At 9 p.m. it is still broad daylight, and will be for another hour. Dusk stretches long. The birds will be singing still at midnight.

In other words, everything is Normal. This morning, as is our habit every couple of days, we went into Sahagun and bought bread (chapata) and produce (a huge cauliflower) and meat (chicken legs, ground meat, sausages). And a newspaper. We love our El Pais, and on Fridays they have an excellent magazine section. We take turns reading parts of the paper all day, discussing the news and how it's written in the papers here.

Today the weather was nice, so I potted the herb plants we bought yesterday, on the way back from an Expedition in Leon. Paddy walked the dog. Fresh laundry flapped all day on the clothesline. When Paddy and Una returned, the dog had a dead rabbit in her mouth: Her third. She showed it off, then dumped it in the garden and went off to hunt for mice in the barn. I took a nap. Paddy started a painting, which for some reason involves using our cheese grater to "chunk-up" adobe. (I can say little, as I've permanently adapted the soup ladle for use in the limewash barrel.)

This is the first Regular Day we've had in weeks, and I enjoyed it hugely.

I thought about Ordinary Days last week, as I walked alone on the Camino. I had to wonder what "Regular" has become anymore, now that we're living such a strange, ever-changing life. We shed most of our earthly goods when we moved here, and now, with all the work being done on our house, all our remaining possessions and furnishings are stacked in the barn and garage, or stuffed into the windowless, cave-like pantry where we sleep.

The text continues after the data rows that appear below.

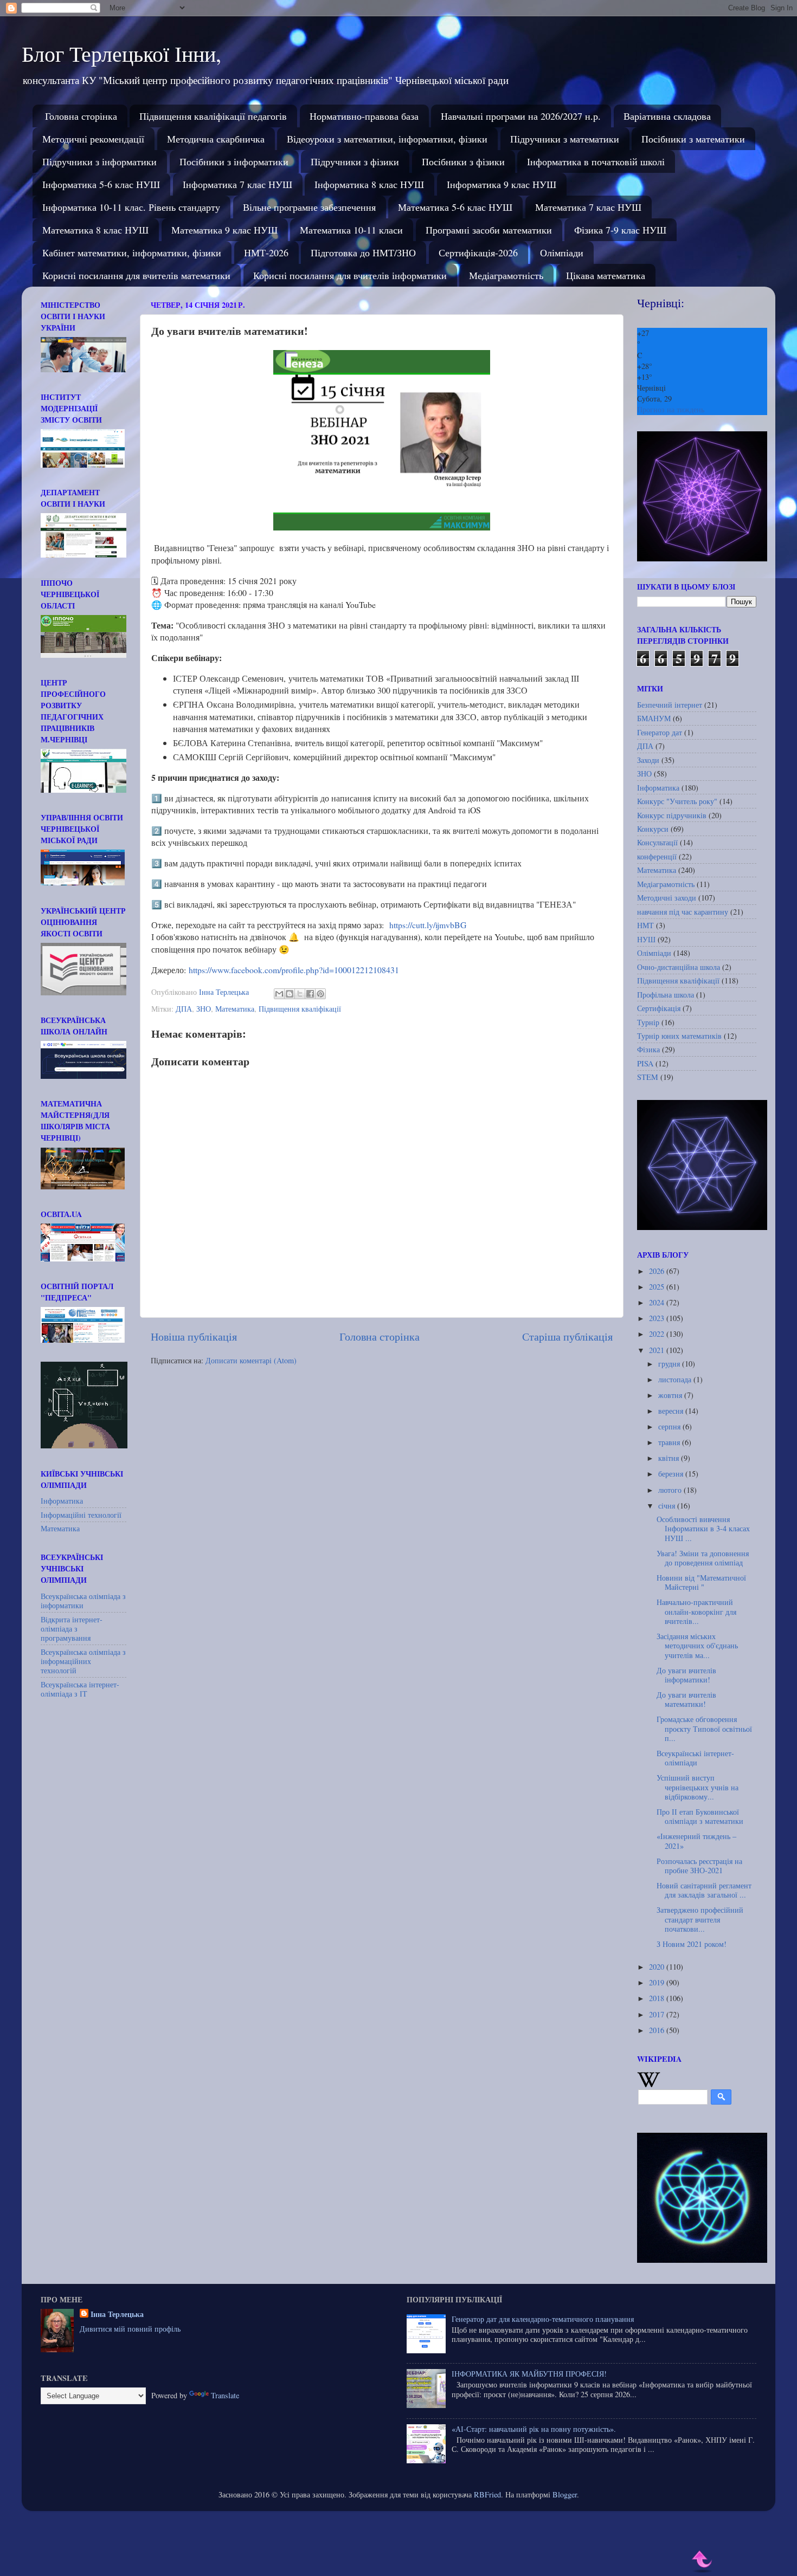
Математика (234, 1009)
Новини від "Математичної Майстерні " (701, 1582)
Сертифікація (658, 1008)
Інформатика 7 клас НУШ (237, 184)
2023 (657, 1318)
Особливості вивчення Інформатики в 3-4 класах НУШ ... (703, 1528)
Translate (225, 2395)
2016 (657, 2030)
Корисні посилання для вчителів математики (136, 275)
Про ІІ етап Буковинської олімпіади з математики (700, 1816)
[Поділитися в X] (299, 993)
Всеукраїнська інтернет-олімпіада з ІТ (80, 1689)
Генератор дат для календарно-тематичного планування (543, 2319)
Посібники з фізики (463, 161)
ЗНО (203, 1009)
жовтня (671, 1395)
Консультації (657, 842)
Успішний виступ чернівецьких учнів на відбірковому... (697, 1787)
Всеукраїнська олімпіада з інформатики (83, 1600)
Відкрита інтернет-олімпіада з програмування (71, 1628)
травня (670, 1442)
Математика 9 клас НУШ (224, 229)
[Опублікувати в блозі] (289, 993)
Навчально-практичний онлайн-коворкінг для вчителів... (696, 1611)
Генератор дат (659, 732)
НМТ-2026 (266, 252)
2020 (657, 1967)
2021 (657, 1350)
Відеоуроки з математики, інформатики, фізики (387, 138)
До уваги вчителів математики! (686, 1699)
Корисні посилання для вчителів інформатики (350, 275)
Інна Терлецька (117, 2314)
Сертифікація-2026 (478, 252)
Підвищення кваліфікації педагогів (213, 115)
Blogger (564, 2494)
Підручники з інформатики (99, 161)
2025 (657, 1286)
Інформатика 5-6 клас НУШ (101, 184)
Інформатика (62, 1501)
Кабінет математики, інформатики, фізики (131, 252)
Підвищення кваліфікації (300, 1009)
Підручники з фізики (355, 161)
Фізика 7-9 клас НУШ (620, 229)
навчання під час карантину (682, 912)
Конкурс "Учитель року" (677, 801)
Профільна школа (665, 994)
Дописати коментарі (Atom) (251, 1360)
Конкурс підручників (671, 815)
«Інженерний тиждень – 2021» (696, 1840)
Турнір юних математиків (679, 1036)
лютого (671, 1490)
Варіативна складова (667, 115)
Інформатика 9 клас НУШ (501, 184)
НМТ (645, 925)
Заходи (648, 760)
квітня (669, 1458)
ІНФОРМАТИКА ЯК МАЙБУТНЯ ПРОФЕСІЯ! (529, 2373)
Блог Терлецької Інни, (121, 53)
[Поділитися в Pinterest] (320, 993)
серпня (670, 1426)
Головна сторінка (81, 115)
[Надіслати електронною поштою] (279, 993)
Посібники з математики (693, 138)
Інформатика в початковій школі (596, 161)
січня (667, 1505)
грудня (670, 1363)
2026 (657, 1271)
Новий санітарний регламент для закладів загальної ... (704, 1890)
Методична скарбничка (216, 138)
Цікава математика (605, 275)
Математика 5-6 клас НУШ (455, 206)
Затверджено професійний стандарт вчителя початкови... (700, 1919)
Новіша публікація (194, 1336)
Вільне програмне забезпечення (309, 206)
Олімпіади (561, 252)
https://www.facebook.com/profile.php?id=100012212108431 (294, 969)
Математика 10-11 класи (351, 229)
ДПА (184, 1009)
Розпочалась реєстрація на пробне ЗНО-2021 (699, 1865)
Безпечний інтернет (669, 705)
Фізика (648, 1049)
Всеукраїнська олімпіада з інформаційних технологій (83, 1661)
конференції (657, 856)
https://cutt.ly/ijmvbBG (427, 924)
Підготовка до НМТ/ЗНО (363, 252)
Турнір (648, 1022)
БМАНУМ (654, 718)
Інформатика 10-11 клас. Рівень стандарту (131, 206)
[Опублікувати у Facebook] (310, 993)
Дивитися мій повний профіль (130, 2328)
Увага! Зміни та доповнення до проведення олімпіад (703, 1558)
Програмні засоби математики (489, 229)
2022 (657, 1334)
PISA (645, 1063)
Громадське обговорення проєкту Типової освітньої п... (704, 1728)
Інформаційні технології (81, 1515)
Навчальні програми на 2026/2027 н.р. (521, 115)
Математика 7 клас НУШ (588, 206)
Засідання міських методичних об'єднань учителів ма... (697, 1645)
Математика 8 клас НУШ (95, 229)
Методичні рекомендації (93, 138)
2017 (657, 2014)
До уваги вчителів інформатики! (686, 1675)
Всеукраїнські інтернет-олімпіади (695, 1758)
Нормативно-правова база (364, 115)
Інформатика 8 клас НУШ (369, 184)
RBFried (487, 2494)
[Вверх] (703, 2561)
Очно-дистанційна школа (678, 967)
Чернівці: (660, 302)
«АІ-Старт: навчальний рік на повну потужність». (534, 2429)
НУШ (646, 939)
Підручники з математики (564, 138)
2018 (657, 1998)
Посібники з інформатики (233, 161)
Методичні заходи (666, 897)
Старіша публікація (567, 1336)
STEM (647, 1077)
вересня (671, 1411)
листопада (675, 1379)
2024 (657, 1302)
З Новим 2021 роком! (692, 1944)
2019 (657, 1982)
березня (671, 1473)
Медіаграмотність (506, 275)
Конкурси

Our menu is limited, as we have no oven now, and severely limited storage space for fresh or perishable things. Our clothes are stowed, and there's no one here to impress, so we wear the same outfits over and over. We have a washing machine, but no dryer, so our laundry line is forever fluttering. (I do the laundry for James and Marianne, our Irish/Englsih neighbors, who have laundry machines but haven't hooked them up yet.) They have two tiny tots, so the sizes and styles are wildly various. The plain-Jane jeans and tshirts out there are ours, but their contributions include tiny dungarees, string bikinis, hippy-chick skirts, and a big hoodie with BAD GUY blazoned across the chest. It's amazing the things you can learn about someone when you do his washing.)

It's been mighty stressful here in the past week, what with visitors from America (beloved as they are) sleeping in the awful dripping grotto that will someday become a kitchen, more downpours, an architectural consultation (which was encouraging, I might add.) I got page proofs for a magazine project I've been working on for ages, and they look very fine. Paddy's lost his temper a few times with the contractors, who are themselves hamstrung by a supply-chain breakdown and what appears to be a cash-flow nightmare. (but are we their Money Tree? I think not!)

We've given way too much money to the builders in advance, and we still don't have a roof on the house, and more rain is in the forecast. I ran away from it all for a couple of weeks (as you know), but Paddy refuses to take a break... and he's got an open offer of a place in Paris! He's got twinges of pain in his legs and shoulders. When he's feeling low he says the place is killing him. It has been dire indeed, here and there. We are "paying for our education," as Architect Eric says, and it sucks.

But then there's today. No builders. No schedule. No TV or radio or even music, unless you count the songbirds.

And so I celebrate Ordinary, lean and grubby as it may appear. Immacolata, the Italian pilgrim I met in San Cilia back in Aragon, is due here tomorrow and says she'll cook again! Perhaps the rain will hold off, and we can light the fairy lights in the ivy arch outside, and have our dinner on the patio. Veal. I bought veal today, too. I wonder what she'll make of it.